Una classe politica allo sbando
Non solo quello che è avvenuto per l’elezione del Presidente della Repubblica, ma anche tutto ciò che ne è seguito è testimonianza concreta della nullità dell’attuale classe politica italiana, nessuno escluso. Niente di nuovo, tutto sommato, ma con un problema enorme alle porte: le elezioni politiche del 2023.
Sì, perché i cittadini hanno dimostrato in modo chiarissimo di non avere più alcuna fiducia nei politici, che dovrebbero rappresentarli, e, ormai, disertano le urne, con affluenze scese al 45/50 per cento. E, di qui a un anno, la situazione sembra soltanto poter peggiorare.
Il centrodestra litiga su tutto e Salvini e Meloni, che dovrebbero essere i leader di questo schieramento, sono in continua competizione non su temi dirimenti, ma sui social, dove fanno a gara a “postare” idiozie o verità da “chissenefrega”, come il vaccino o meno dei loro pargoli.
A sinistra, invece, il Pd è nelle mani dell’inutile Enrico Letta, col partito in balia delle solite bande, che si affrontano a randellate, mentre gli alleati pentastellati sono definitivamente implosi, con la bocciatura giudiziaria della leadership di Giuseppe Conte. Grillo cerca di tappare i buchi, ma ormai siamo davanti a falle simili a quelle della Costa Concordia e la nave sta affondando.
Così, i fautori di un Grande Centro hanno rialzato la testa, a partire da Matteo Renzi, sicuramente il più furbo della compagnia (ma anche lui, quando è stato chiamato a governare, ha mostrato limiti enormi). Al suo fianco ci sono buona parte di quel che resta di Forza Italia (tanti generali, pochi voti), la fetta dei Cinque Stelle vicina a Di Maio (che prende lezioni quotidiane da un grande ex democristiano, Enzo Scotti) e frattaglie varie, come il partitino di Toti e Brugnaro.
Ecco, di fronte a questo quadro politico, è lecito chiedersi: perché nel 2023 un cittadino dovrebbe recarsi alle urne? Per fare cosa? Per votare chi? Con quali prospettive?
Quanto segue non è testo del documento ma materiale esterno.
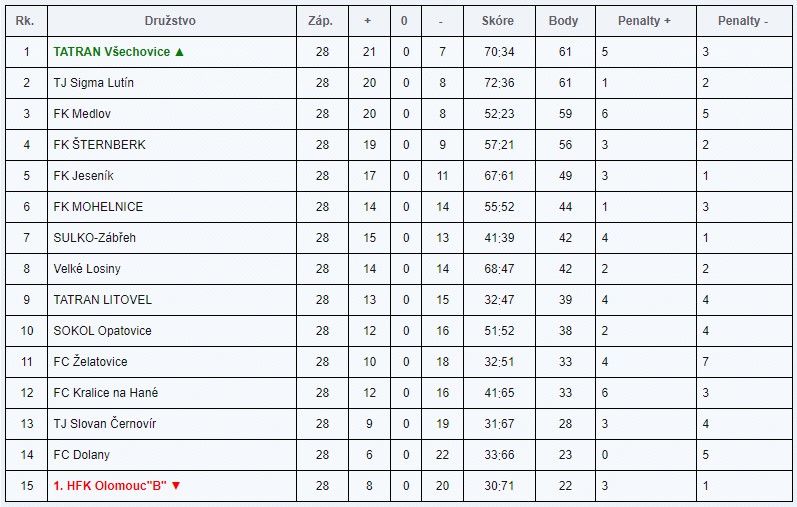Select the FK Medlov team name
The height and width of the screenshot is (507, 797).
[82, 114]
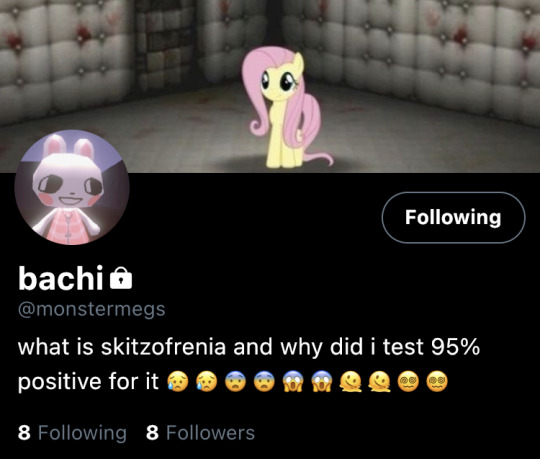Click the last spiral eyes emoji
The image size is (540, 459).
coord(437,382)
Davvero, l’orizzonte è buio e, in uno scenario del genere, non ci meraviglieremmo se, all’improvviso, saltasse fuori il salvatore della Patria, che mette d’accordo tutti, com’è avvenuto con la rielezione di Mattarella.
Già, se tra qualche mese il centrodestra sarà ancora nelle mani sciagurate di Salvini e Meloni, il centrosinistra non esisterà praticamente più e il Grande Centro continuerà a essere un sogno di Renzi o poco più, qualcuno potrebbe tirare fuori dal cilindro il Draghi di turno, per uccidere definitivamente l’Italia. E avrebbe buon gioco: la maggioranza dei cittadini, infatti, diserterà le urne, mentre quelli che vi si recheranno saranno chiamati “a votare con responsabilità” e, dunque, per il salvatore della Patria.
L’auspicio è che questa resti davvero soltanto una malaugurata ipotesi, ma ciò che abbiamo visto in questi due anni di pandemia – un popolo che si è assuefatto a qualsiasi violazione della Costituzione e a ogni restrizione delle libertà personali – non ci fa essere ottimisti.
A meno che da questa classe politica allo sbando non emerga, improvvisamente, qualcuno capace di fare, lui sì, gli interessi nazionali e della comunità italiana. E magari si occupi dell’emergenza energetica, non per arricchire ulteriormente i magnati, ma per alleviare le sofferenze dei cittadini; cerchi anche di fare qualcosa di vero e di concreto, per frenare le morti sul lavoro, piaga inaccettabile della nostra società; assesti, poi, un calcio nel sedere a chi ci ha sottoposti a misure inutili e restrittive, come il Green pass; e, ultima cosa, ma non meno importante, restituisca un ruolo alla politica, morta e defunta sotto i colpi del Governo dei Migliori. E’ un’utopia? Forse. Ma è l’unica speranza che abbiamo.